• [EXTRACTED ENTRIES]
_ _ _ _

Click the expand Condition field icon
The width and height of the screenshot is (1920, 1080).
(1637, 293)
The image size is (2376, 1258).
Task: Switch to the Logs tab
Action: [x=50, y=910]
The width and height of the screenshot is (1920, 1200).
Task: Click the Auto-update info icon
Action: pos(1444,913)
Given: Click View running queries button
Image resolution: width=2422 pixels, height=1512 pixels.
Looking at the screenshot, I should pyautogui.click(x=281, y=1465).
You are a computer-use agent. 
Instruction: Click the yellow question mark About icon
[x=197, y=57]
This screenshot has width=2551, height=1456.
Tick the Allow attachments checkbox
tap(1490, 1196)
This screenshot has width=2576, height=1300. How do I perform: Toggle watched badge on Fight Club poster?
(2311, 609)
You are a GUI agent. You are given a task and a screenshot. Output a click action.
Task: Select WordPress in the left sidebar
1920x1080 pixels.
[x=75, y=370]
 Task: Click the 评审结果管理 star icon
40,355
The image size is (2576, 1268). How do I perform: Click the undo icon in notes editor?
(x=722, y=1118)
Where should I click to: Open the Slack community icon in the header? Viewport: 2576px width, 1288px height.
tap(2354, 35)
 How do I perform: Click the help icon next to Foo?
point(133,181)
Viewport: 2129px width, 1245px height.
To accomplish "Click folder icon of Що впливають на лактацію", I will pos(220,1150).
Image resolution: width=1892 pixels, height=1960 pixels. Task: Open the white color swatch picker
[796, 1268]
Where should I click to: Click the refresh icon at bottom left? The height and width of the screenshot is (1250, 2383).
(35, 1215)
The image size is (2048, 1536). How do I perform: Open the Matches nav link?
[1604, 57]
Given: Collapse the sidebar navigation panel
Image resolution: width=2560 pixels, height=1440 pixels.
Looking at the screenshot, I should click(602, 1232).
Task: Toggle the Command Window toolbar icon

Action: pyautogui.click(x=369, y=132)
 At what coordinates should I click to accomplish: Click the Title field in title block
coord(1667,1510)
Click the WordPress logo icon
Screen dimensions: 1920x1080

_ _ _ _

Transcribe each entry above exactly as it reads.

• [ANSWER BELOW]
Click the expand Condition field icon
The width and height of the screenshot is (1920, 1080).
(1637, 293)
The image size is (2376, 1258).
Task: Switch to the Logs tab
Action: [x=50, y=910]
The width and height of the screenshot is (1920, 1200).
Task: Click the Auto-update info icon
Action: pos(1444,913)
Given: Click View running queries button
Image resolution: width=2422 pixels, height=1512 pixels.
Looking at the screenshot, I should pyautogui.click(x=281, y=1465).
You are a computer-use agent. 
Instruction: Click the yellow question mark About icon
[x=197, y=57]
This screenshot has width=2551, height=1456.
Tick the Allow attachments checkbox
tap(1490, 1196)
This screenshot has width=2576, height=1300. How do I perform: Toggle watched badge on Fight Club poster?
(2311, 609)
You are a GUI agent. You are given a task and a screenshot. Output a click action.
Task: Select WordPress in the left sidebar
1920x1080 pixels.
[x=75, y=370]
 Task: Click the 评审结果管理 star icon
40,355
The image size is (2576, 1268). How do I perform: Click the undo icon in notes editor?
(x=722, y=1118)
Where should I click to: Open the Slack community icon in the header? Viewport: 2576px width, 1288px height.
tap(2354, 35)
 How do I perform: Click the help icon next to Foo?
point(133,181)
Viewport: 2129px width, 1245px height.
To accomplish "Click folder icon of Що впливають на лактацію", I will pos(220,1150).
Image resolution: width=1892 pixels, height=1960 pixels. Task: Open the white color swatch picker
[796, 1268]
Where should I click to: Click the refresh icon at bottom left? The height and width of the screenshot is (1250, 2383).
(35, 1215)
The image size is (2048, 1536). How do I perform: Open the Matches nav link?
[1604, 57]
Given: Collapse the sidebar navigation panel
Image resolution: width=2560 pixels, height=1440 pixels.
Looking at the screenshot, I should click(602, 1232).
Task: Toggle the Command Window toolbar icon

Action: pyautogui.click(x=369, y=132)
 At what coordinates should I click to accomplish: Click the Title field in title block
coord(1667,1510)
Click the WordPress logo icon
Screen dimensions: 1920x1080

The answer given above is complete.